- GIVEN INFORMATION -
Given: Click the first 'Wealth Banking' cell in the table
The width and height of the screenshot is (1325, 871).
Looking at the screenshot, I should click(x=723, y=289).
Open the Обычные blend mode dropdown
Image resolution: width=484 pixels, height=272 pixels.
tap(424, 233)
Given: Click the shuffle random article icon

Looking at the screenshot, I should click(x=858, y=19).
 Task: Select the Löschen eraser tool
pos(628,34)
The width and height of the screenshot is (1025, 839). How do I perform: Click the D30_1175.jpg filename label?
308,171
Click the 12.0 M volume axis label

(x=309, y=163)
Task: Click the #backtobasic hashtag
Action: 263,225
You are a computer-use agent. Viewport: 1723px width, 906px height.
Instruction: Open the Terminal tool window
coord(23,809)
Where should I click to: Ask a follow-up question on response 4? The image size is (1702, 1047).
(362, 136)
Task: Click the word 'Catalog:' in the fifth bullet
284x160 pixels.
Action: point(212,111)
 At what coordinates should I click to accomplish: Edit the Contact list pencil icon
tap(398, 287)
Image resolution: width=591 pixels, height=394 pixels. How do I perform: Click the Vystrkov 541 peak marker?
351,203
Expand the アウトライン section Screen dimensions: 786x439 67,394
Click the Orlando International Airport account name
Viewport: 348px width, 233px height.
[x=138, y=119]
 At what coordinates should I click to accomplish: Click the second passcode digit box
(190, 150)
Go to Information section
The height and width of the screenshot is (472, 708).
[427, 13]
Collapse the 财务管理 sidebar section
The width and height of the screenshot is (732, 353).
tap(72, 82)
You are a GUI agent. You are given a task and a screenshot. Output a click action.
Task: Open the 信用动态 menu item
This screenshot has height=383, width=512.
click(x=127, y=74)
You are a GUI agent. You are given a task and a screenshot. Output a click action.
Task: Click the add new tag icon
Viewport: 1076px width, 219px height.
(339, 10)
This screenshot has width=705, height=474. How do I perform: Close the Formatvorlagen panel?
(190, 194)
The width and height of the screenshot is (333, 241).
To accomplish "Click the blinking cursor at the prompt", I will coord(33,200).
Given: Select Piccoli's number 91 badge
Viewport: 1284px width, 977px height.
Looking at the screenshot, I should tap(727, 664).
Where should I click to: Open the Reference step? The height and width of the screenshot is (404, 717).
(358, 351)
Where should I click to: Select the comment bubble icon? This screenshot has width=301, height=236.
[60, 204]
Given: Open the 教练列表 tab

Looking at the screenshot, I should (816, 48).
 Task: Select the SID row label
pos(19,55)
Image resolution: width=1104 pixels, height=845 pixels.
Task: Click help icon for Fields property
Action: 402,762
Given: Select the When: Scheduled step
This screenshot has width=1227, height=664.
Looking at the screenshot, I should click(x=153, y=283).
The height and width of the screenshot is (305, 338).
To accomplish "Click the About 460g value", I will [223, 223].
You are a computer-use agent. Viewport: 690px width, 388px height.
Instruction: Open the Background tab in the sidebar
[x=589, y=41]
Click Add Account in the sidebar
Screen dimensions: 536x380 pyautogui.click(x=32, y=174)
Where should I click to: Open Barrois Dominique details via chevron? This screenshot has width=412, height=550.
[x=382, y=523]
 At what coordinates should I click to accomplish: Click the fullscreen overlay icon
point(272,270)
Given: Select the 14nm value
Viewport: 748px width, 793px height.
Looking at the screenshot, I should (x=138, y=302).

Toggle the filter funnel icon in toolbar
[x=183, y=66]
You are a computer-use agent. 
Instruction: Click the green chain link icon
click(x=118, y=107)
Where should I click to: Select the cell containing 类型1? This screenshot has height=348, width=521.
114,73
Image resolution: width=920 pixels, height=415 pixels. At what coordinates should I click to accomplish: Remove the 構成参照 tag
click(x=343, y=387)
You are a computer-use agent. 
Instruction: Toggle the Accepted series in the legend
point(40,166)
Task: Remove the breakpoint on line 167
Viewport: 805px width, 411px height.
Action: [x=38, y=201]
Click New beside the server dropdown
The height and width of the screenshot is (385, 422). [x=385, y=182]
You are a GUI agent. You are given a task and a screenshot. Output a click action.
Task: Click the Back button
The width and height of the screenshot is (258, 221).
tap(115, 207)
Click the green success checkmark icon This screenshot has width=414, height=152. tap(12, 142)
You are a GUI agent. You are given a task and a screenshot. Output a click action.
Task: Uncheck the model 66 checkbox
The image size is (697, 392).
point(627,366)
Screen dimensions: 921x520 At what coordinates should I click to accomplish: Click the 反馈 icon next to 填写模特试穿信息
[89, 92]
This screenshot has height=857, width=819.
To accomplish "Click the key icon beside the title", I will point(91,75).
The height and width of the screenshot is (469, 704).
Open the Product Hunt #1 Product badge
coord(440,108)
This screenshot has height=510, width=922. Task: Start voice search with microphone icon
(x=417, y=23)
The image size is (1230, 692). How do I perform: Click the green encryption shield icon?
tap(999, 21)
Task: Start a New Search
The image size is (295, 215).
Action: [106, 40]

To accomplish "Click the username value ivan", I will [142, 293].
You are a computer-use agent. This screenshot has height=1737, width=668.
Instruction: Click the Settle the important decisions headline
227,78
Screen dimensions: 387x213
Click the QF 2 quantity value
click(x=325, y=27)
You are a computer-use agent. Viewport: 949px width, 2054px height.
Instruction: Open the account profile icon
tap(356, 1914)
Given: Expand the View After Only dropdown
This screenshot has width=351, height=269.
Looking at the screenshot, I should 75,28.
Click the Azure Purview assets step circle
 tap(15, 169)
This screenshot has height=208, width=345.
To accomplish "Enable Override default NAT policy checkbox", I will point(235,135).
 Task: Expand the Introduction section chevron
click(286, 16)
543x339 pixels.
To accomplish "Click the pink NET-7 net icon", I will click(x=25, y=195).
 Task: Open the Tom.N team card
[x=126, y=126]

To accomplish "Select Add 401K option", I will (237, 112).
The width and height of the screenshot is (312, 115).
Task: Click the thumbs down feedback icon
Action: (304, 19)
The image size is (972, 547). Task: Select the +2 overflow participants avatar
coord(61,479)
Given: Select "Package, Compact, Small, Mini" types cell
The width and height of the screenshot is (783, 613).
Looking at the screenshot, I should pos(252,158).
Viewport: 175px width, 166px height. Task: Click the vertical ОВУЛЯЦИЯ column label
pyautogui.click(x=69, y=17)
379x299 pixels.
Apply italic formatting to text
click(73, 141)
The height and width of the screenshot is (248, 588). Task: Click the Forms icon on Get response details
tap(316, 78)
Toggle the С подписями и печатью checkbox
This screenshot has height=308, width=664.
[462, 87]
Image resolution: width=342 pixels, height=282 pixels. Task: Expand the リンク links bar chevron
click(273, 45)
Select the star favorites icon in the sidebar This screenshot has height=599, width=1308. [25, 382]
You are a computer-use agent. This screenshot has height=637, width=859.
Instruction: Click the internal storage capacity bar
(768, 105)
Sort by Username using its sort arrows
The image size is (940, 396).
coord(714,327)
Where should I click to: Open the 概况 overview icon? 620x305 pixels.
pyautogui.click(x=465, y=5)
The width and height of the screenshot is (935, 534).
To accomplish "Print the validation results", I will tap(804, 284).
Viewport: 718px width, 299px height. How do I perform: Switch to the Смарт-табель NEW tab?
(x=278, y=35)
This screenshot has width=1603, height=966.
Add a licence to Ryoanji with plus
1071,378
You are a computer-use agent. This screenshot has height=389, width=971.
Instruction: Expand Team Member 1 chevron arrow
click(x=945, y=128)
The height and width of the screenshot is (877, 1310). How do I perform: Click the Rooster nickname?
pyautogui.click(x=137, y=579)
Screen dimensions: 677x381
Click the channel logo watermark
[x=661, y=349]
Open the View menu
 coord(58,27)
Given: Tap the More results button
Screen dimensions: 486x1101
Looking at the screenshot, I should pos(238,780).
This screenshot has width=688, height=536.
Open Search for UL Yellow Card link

- EXERCISE -
Select and copy every line from the records that includes the word "button".

- WORKED SOLUTION -
Task: Click the Back button
Given: Tap the More results button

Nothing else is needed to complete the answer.